■ WHAT IS ASKED ■
Count how many lines in the entries below contain the string "page", with uppercase and lowercase treated as different. Reply with the number alone.
==== INFORMATION GIVEN
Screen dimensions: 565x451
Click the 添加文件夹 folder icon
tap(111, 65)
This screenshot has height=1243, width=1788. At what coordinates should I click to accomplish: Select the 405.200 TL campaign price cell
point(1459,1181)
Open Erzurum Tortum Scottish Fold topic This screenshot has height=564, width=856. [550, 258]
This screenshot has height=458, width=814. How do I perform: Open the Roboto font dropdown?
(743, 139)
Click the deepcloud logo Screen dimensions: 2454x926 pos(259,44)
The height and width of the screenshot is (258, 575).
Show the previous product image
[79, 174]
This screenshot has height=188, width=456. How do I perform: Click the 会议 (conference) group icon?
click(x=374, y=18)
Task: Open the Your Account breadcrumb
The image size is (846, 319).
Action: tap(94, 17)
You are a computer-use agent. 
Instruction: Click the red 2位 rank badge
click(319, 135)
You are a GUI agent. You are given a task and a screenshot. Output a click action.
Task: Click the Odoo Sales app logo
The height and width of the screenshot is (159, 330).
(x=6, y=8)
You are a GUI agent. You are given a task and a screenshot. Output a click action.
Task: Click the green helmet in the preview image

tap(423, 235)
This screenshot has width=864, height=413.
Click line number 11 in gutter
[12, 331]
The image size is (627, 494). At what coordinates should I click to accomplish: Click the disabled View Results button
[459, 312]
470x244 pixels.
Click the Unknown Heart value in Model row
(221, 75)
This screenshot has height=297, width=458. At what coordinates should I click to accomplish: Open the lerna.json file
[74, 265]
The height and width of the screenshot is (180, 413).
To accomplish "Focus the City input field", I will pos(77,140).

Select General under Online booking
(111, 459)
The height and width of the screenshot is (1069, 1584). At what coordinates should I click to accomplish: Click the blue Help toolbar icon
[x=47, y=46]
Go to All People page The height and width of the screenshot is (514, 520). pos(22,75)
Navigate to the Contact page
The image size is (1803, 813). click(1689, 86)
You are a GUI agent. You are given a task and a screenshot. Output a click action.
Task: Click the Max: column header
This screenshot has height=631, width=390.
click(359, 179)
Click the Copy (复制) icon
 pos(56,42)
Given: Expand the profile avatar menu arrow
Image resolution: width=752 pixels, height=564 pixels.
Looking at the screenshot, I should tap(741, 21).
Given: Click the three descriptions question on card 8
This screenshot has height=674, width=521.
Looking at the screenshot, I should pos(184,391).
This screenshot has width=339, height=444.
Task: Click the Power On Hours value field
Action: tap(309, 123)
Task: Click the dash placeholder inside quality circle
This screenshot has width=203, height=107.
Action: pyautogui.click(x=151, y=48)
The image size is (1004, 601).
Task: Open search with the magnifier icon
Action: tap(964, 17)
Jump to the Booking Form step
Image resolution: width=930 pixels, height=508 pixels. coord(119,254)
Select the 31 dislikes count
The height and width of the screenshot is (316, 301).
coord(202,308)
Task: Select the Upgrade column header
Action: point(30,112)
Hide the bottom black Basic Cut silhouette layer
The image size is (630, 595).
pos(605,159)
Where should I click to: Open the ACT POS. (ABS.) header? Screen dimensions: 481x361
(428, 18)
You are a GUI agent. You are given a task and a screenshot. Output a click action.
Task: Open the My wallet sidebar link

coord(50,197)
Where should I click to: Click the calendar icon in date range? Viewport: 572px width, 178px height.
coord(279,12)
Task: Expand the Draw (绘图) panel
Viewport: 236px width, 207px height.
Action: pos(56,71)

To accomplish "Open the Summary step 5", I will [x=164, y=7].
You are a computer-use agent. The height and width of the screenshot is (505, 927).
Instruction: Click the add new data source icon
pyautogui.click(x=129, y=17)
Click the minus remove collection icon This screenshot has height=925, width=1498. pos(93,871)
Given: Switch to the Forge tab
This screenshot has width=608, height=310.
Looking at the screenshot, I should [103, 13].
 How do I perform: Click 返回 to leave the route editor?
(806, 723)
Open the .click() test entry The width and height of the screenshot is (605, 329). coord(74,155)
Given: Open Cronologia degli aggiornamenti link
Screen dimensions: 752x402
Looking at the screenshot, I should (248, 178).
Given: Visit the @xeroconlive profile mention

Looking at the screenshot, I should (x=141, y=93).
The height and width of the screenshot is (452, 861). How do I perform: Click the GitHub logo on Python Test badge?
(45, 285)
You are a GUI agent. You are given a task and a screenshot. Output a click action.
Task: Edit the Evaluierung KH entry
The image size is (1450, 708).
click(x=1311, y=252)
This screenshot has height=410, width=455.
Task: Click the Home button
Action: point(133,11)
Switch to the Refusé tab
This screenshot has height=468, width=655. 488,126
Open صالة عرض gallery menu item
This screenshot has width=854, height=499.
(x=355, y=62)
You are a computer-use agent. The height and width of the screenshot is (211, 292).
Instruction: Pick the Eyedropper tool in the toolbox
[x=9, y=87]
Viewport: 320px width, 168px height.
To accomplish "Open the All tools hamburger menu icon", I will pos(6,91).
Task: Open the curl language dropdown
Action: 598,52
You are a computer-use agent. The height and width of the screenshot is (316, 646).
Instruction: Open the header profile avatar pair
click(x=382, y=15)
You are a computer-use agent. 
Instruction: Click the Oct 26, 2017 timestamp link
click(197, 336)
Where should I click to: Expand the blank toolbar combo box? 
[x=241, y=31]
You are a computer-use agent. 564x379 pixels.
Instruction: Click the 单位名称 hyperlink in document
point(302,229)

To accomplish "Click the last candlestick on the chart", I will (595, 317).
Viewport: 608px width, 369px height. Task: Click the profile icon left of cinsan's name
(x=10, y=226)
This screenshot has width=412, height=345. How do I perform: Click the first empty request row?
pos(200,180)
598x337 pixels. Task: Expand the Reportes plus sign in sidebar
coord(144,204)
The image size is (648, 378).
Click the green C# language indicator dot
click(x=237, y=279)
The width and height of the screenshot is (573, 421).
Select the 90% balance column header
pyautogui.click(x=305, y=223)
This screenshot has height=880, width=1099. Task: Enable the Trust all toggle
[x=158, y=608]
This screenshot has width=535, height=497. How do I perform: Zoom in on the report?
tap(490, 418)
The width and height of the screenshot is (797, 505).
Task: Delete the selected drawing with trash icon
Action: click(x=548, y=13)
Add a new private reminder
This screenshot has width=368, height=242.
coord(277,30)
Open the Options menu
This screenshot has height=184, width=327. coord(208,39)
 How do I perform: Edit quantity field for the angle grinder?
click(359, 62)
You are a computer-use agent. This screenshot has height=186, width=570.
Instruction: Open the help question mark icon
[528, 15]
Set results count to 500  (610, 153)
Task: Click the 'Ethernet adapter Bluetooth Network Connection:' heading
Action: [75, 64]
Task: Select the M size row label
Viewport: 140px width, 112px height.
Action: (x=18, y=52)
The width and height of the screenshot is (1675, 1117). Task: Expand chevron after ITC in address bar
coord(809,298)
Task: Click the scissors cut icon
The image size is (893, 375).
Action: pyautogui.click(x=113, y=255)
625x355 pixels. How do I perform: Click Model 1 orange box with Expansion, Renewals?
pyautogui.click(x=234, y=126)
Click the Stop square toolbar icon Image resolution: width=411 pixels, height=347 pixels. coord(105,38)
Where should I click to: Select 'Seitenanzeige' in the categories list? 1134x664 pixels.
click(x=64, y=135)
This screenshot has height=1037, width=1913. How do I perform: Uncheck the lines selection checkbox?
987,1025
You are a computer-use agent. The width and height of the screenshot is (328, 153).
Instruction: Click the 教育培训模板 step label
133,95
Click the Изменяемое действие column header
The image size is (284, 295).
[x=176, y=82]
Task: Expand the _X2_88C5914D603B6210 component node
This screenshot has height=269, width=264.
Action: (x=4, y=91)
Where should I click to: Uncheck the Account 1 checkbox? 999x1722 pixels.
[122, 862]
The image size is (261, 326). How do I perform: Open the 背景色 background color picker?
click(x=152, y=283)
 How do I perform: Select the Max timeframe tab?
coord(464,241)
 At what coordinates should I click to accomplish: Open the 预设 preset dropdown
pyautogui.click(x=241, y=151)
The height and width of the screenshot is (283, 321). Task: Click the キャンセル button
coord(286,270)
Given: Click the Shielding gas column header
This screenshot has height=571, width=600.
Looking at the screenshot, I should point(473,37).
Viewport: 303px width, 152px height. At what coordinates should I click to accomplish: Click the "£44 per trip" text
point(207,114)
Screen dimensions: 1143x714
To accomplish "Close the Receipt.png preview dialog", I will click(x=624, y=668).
========
■ SOLUTION TO THE PROBLEM ■
2